Я почувствовала, что он подошел еще ближе, совсем близко.
– Я сразу узнал тебя. Как я мог не узнать? И мне действительно не нужен ответ.
Глава 10В новостях говорили что-то о планах увеличить на Марсе добычу полезных ископаемых, о том, что в здешней столице открылся фестиваль кино, анонсировали концерты музыкальных групп на открытом воздухе. Все это звучало для меня как описание одного какого-то события, неразличимо совершенно, информационный шум. Я так давно не видела Ингвара. Прошло около месяца со времени нашего последнего разговора. Из-за грозы в тот вечер оборвались провода – увы, здесь приходится использовать проверенные технологии прошлого. Некоторое оборудование на заводе вышло из строя, было очень много работы. А он уехал как-то незаметно, даже не знаю, куда. Все это время я писала ему короткие письма, которые не отправляла, разумеется, ведь у меня не было адреса.
Первое письмо.
Знаешь, я теперь больше совсем не говорю о любви. То есть я подразумеваю ее, конечно, когда рассказываю о красоте крыльев самолета, финансовом кризисе, об искусственно выращенных цветах, сломавшемся телефоне, я подразумеваю ее вне зависимости от того, о чем идет речь. Но чтобы вот так прямо – нет не говорю. А утром, когда просыпаешься, темно еще… Так вот, так холодно, словно ты на Земле. Кажется, что вот-вот наступит это самое время рассвета и ты озябнешь совсем.
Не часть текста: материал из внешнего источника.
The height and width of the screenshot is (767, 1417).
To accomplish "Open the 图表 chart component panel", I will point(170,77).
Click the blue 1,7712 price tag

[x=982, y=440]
Что еще рассказать? Я раньше думала, что когда становится человек взрослым – ему открываются невероятные тайны, он начинает разбираться в механизмах мироустройства… Но почему-то со мной всего этого не происходит. А вообще молчание – худшее из наказаний. Кто только придумал все это – молчать, когда от тебя ждут хотя бы одного какого-то слова. Это эгоистично очень, нечестно. Ведь если разобраться – кому каждый из нас нужен? Небольшой горстке людей, да и то не навсегда, наверное. Я недавно вспомнила, как однажды смотрела в кинотеатре фильм, в зале было всего два человека. Сюжет еще такой сложный, о смерти. И вот зрители постепенно приходили, усаживались на свои места, а середина фильма уже, и к концу даже подходит. И вот когда включили свет – вокруг меня был полный зал. Все ведь рано или поздно придут смотреть это кино, не так ли?
Второе письмо.
Сегодня были такой странный день, он прошел настолько незаметно, что, кажется, я только что открыла глаза. А вообще я сбилась со счета, не различаю дни больше. Сплю по четыре часа в сутки, не устаю совсем почему-то. Помнишь ты мне говорил о синем цвете, что его слишком много? Я заменила его на коричневый. А еще я рисую теперь иногда, не только чашки расписываю, в смысле. Вообще зря люди пренебрегают монотонной работой, она развивает способность размышлять над тем, о чем не задумываешься обычно, позволяет погружаться глубоко в себя, видеть самые незначительные изменения собственной души. Так вот, у меня есть идея нарисовать серию картин о Северном Союзе, которая заключала бы в себе противопоставление обычной жизни людей из маленьких поселков и красоты далекого космоса. Дети на крыше ободранной панельной пятиэтажки, любующиеся красными вихрями Юпитера, девушка у закрытого продовольственного магазина, глядящая на неподвижную Туманность Андромеды… Но у меня не хватит мастерства для всего этого, наверное.
Третье письмо.
Мы когда разговаривали с тобой последний раз – была гроза. Здесь они не такие, конечно, как на Земле, но ты только вспомни тот шум деревьев, потоки воды, падающие на асфальт. Ты и боишься немного, но, все же, хочется выйти на улицу, стоять под срывающимися вниз листьями, дышать этим влажным холодным воздухом, чувствовать свою слабость в сравнении с дикими необузданными ветрами. Так хочется жить. Я купила недавно в супермаркете на центральном бульваре диск с записями звуков с Земли. Знаешь, мне кажется, что в том, что здесь продают такие редкости, еще и на ветхих носителях, есть какое-то особенное очарование. Вот пишу тебе сейчас и слушаю ночь в Барселоне, город такой в Испании. Ну, ты знаешь, конечно, чего это я.
Четвертое письмо.
***
один два восемь четыре девять
психогенную тишину нарушает робот
что вам нужно чай или кофе
что вам нужно чай или кофе
мне необходимо избежать авиакатастрофы
во внутренней монголии
не то чтобы имелось в виду географическое наименование
просто кажется мое сердце хочет открыть все краны
просто кажется мое сердце давно стало ненастоящим
и хотя оно сделано из живой ткани
это не то сердце которое тоскует по океанам
родной земли
далекой родной земли
Пятое письмо.
Меня не покидает ощущение, что ко всему в мире я отношусь слишком серьезно, к человеческим словам, поступкам. Но это ведь правильно, так и должно быть. Только происходит как в той истории про царя и колодец, выпив воды из которого все становятся сумасшедшими. Ты помнишь, наверняка, эту легенду. Воды не было, жители города утолили жажду и сошли с ума. Правитель не стал этого делать, и сумасшедшим сочли его…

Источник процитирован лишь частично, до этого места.